Policy limits shall not be less than:

Bodily Injury $1,000,000/$1,000,000
Property Damage $1,000,000/$1,000,000

 

6.1.3.

 

Comprehensive Automobile Liability Insurance covering all owned, hired and non-owned automotive equipment. Policy limits shall not be less than:

Bodily Injury $1,000,000 Per Person $1,000,000 Per Occurrence
Property Damage $1,000,000 Per Occurrence

 

6.1.4.

 

Umbrella Liability or Excess Liability Insurance excess of all primary coverage’s enumerated in this Article 6 with limits of at least $20,000,000.00 Combined Single Limit for Bodily Injury and Property Damage.

 

6.1.5.

 

Builder’s Risk Insurance, upon Company’s request, in an amount and form specified by Company.
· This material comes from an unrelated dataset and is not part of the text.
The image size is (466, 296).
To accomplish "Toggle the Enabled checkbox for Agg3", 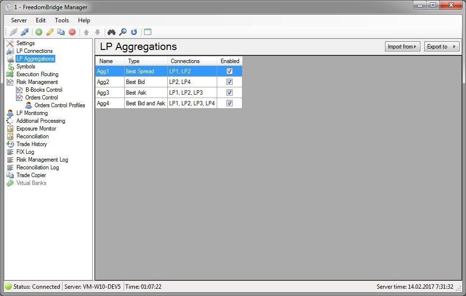I will point(229,92).
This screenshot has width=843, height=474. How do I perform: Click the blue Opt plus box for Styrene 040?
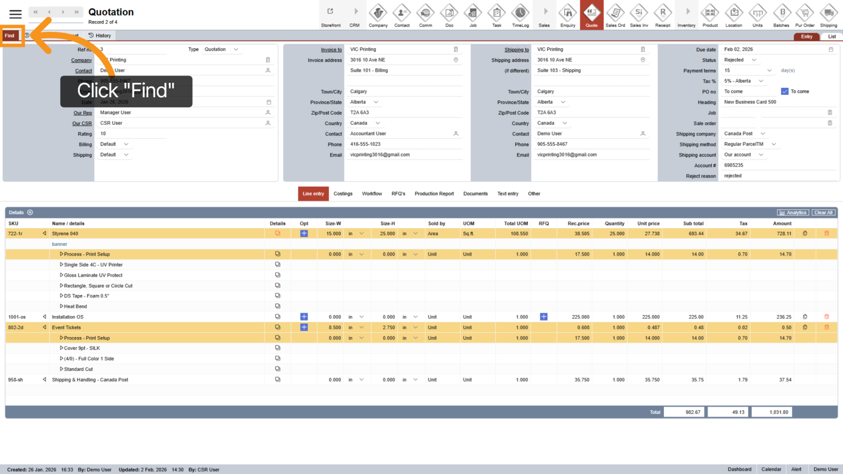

Company shall bear the cost of the Builder’s Risk policy if Company requests such insurance.

 

 

6.2.

 

All policies shall provide that the insurance company will notify the Company thirty (30) days prior to (i) the termination of any policy (ii) the implementation of any changes therein that restrict or reduce the coverage provided and (iii) any change of the insured or the beneficiary thereunder. In the event of the Contractor’s failure to carry out any of the provisions of this Article, the Company shall, in addition to any right to recover damages or to obtain other relief, have the right to cancel and terminate this Contract.

 

 

6.3.

 

Waiver of Subrogation

 

6.3.1.

 

All insurance policies of Contractor with respect to the operations conducted hereunder shall be endorsed in accordance with the following policy wording to waive all express or implied rights of subrogation:

 

 

 

 

“The Insurers hereby waive their rights of subrogation against any individual, firm, corporation, partnership or other entity for whom, or with whom, the Insured may be working and against any affiliated subsidiary or associated companies, partners, joint ventures, factors, or assigns of such entities.”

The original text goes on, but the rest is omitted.